According to PIF’s lead researcher Dr Sushmita Ruj of CSIRO’s Data61, simple data de-identification is not enough to provide the level of data privacy needed.
“Having studied other privacy metrics, the team concluded a one-size-fits-all approach to estimating the information content and hence the reidentification risks for all applications and data was insufficient,” she says.
“PIF takes a tailored approach to each dataset, singling out the most suitable privacy metrics to assess the risks of re-identification for different data types and application scenarios.”
By approaching a de-identified dataset’s security and privacy from the perspective of an attacker wanting to identify individuals, Dr Ruj and her team developed an artificial intelligence (AI) based planning algorithm to mitigate reidentification risks.
“PIF’s algorithm continuously selects de-identification operations like aggregation, obfuscation, differential privacy and considers various attack scenarios used to de-identify data sets, with the system providing a score and recommendation on the risk and safety of each,” she explains.
“This method enables PIF to consider information theoretic metrics (a system of measurement for information) and provably secure algorithms, like differential privacy, to design a secure and safe framework to share data.”
If the personal information factor is below the desired threshold, the program suggests data transformation techniques such as anonymisation, obfuscation, aggregation and more to certify the dataset is safe to be released.
“With PIF, you have a scale on which you can understand the risk, and that is something other tools don’t provide,” explained Prof Helge Janicke, Research Director of the Cyber Security Cooperative Research Centre (CSCRC).
“Data analysation is well understood, but how good the output is once shared is very difficult to understand.
“The metrics-based approach and analysis that underpins PIF is hugely valuable in achieving the ethical and responsible sharing of critical data, with this technology allowing data owners to fully assess the risks and residual impacts associated with data sharing.”
The PIF is being used to examine other data sets before public release in areas such as domestic violence data collected during the COVID-19 lockdown and public transport usage.

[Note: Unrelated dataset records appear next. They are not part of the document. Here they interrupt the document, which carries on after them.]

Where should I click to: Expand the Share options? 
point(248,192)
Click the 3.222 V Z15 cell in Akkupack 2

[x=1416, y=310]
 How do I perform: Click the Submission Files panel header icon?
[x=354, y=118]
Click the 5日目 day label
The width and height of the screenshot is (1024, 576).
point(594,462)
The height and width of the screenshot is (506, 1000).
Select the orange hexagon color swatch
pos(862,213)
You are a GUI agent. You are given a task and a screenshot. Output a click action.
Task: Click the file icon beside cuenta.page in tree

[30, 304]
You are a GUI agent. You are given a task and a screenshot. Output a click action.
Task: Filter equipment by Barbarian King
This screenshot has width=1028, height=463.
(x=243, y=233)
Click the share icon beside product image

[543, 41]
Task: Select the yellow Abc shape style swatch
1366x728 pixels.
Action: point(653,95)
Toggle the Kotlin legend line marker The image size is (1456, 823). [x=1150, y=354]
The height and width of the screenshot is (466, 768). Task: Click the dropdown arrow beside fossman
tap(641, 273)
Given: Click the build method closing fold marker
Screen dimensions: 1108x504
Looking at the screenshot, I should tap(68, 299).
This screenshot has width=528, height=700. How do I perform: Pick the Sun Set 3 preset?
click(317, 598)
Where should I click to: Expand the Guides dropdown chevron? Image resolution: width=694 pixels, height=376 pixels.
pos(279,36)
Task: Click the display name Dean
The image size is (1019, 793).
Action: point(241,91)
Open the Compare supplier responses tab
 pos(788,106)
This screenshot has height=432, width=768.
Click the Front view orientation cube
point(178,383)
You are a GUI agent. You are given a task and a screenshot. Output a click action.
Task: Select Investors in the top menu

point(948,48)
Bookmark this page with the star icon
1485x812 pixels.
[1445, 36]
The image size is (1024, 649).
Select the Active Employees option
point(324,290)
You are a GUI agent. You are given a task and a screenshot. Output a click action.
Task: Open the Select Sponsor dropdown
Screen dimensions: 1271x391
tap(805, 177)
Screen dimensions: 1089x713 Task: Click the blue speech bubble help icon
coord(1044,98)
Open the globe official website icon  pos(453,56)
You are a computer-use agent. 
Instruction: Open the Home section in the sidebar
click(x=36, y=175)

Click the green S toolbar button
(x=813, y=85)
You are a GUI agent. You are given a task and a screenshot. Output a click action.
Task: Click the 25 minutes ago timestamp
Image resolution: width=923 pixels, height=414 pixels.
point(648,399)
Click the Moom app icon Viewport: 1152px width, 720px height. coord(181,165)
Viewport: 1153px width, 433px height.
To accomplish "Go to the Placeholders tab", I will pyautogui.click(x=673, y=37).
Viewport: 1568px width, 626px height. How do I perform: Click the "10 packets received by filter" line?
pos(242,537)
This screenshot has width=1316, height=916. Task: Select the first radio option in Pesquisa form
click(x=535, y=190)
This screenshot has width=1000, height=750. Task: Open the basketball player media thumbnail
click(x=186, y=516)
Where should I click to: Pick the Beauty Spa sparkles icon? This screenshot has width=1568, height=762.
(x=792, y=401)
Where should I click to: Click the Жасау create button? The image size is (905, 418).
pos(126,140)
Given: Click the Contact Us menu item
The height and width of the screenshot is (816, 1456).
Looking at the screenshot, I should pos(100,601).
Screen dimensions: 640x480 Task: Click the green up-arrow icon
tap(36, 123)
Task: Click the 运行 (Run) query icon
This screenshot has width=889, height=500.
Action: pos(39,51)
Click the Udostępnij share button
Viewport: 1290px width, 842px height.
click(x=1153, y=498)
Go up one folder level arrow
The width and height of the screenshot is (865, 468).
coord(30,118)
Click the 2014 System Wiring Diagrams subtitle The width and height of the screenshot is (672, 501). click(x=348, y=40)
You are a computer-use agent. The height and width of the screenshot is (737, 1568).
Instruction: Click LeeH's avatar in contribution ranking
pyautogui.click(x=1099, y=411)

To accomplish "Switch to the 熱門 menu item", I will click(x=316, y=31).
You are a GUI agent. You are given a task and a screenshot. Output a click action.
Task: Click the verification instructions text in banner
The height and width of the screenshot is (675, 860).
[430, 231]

The tool will continue to be developed by CSIRO’s Data61 and the CSCRC and is expected to be made available for wider public use by June 2022.
CSIRO would like to acknowledge and thank the Government of New South Wales and the Government of Western Australia and the Australian Computer Society (ACS) for providing datasets needed to test PIF and supporting the research, along with our partners in advancing the Cyber Security Cooperative Research Centre.